Both candidates in the March Republican primary for DuPage County sheriff say the opioid epidemic is the biggest issue facing the department, but they have different ideas on how to combat it.
Undersheriff Frank Bibbiano and patrol Cmdr. James Mendrick -- both supervisors in the sheriff's office -- are seeking their party's nomination for the post held by their boss, Sheriff John Zaruba, who is retiring at the end of the year. The primary winner will face Democrat Gregory Whalen during the fall election.
During an endorsement interview Wednesday with the Daily Herald, Mendrick said opioids are a huge problem in DuPage and the sheriff's office must lead the effort to address it.
"We need to create a task force where we're taking a leadership role," Mendrick said, "and working with all the other agencies in unison to deal with this problem."
He is proposing a multitiered solution that includes diversionary programs, education and enforcement.
Among other things, he said he wants to use programs to motivate middle and high school students to avoid drugs and for the sheriff's office to host classes to teach parents about drug culture and signs of drugs use.
When it comes to enforcement, Mendrick said investigators should work to catch dealers who use the internet to sell drugs. He also wants the sheriff's office to get more drug-detection dogs to assist municipal police departments.
Mendrick said the sheriff's office must work with other departments to execute a unilateral strategy. "We need to work together as one cohesive unit to have a real impact on this," he said.
Bibbiano says the sheriff's office already has partnerships in place that are "going a long way in fighting the opioid issue."
He said the department has representatives on state and federal drug task forces and deputies serving on a multijurisdictional gang suppression unit.
In addition to continuing those partnerships, Bibbiano said he would promote a program designed to help parents address drug use with their children.
The First Step program allows parents to have the sheriff's office's crime laboratory test suspicious substances without fear of legal action.

Work order 1
Answer these questions about the DuPage County sheriff primary article:
(a) Who currently holds the post of DuPage County sheriff?
(b) What does Mendrick want the sheriff's office to get more of to help municipal police departments?
(c) What does the First Step program let parents do?
Work order 2
Extend the DuPage County sheriff primary article beyond its last sentence.

Stored data
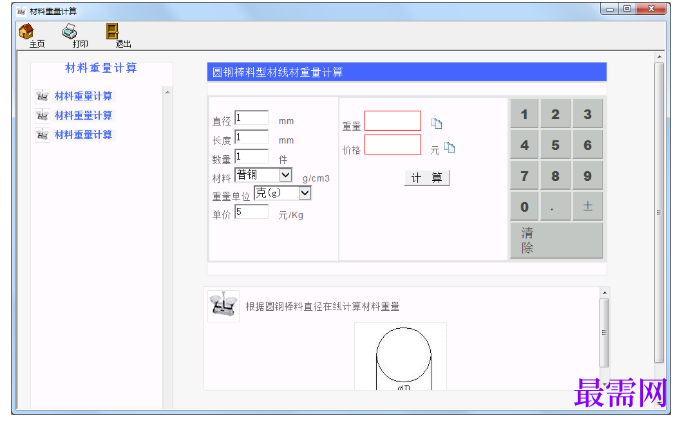Click the sidebar list scroll-up arrow
This screenshot has height=424, width=686.
tap(167, 92)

Answer area 1
(a) Sheriff John Zaruba, who is retiring at the end of the year.
(b) Drug-detection dogs.
(c) Have the sheriff's office's crime laboratory test suspicious substances without fear of legal action.

Answer area 2
"If parents find something in their son or daughter's bedroom and they suspect it's some kind of illicit drug, they could call the sheriff's office," Bibbiano said. "They could legally transport it to our lab, and we will test it for free."
If drugs are detected, parents are given information for where they can seek help.
Bibbiano said the department recently implemented a program offering aftercare visits to opioid users who have been treated for an overdose.
"A deputy and a clinician will go to a person's house after an overdose and ensure they know the resources are available if they want to get clean," he said.
The candidates disagreed on whether the sheriff's office should do more than have a prescription drop box in its lobby.
To make it easier for residents to turn in their unused medication, Mendrick said, the office should offer to pick up medication from homes.
"A lot of the opioid issues start with these unused medications," he said. "To wipe that off the playing field would be a big factor."
Bibbiano questioned whether a pickup service is necessary. "I see problems with storage and disposal of it from an evidence standpoint," he said.
Mendrick, who lives in Woodridge, has 16 years of supervisory experience, including a stint as chief of the administrative bureau. Bibbiano, who lives in Elmhurst, has held several positions with the office, including patrol deputy, detective commander and lead internal affairs investigator.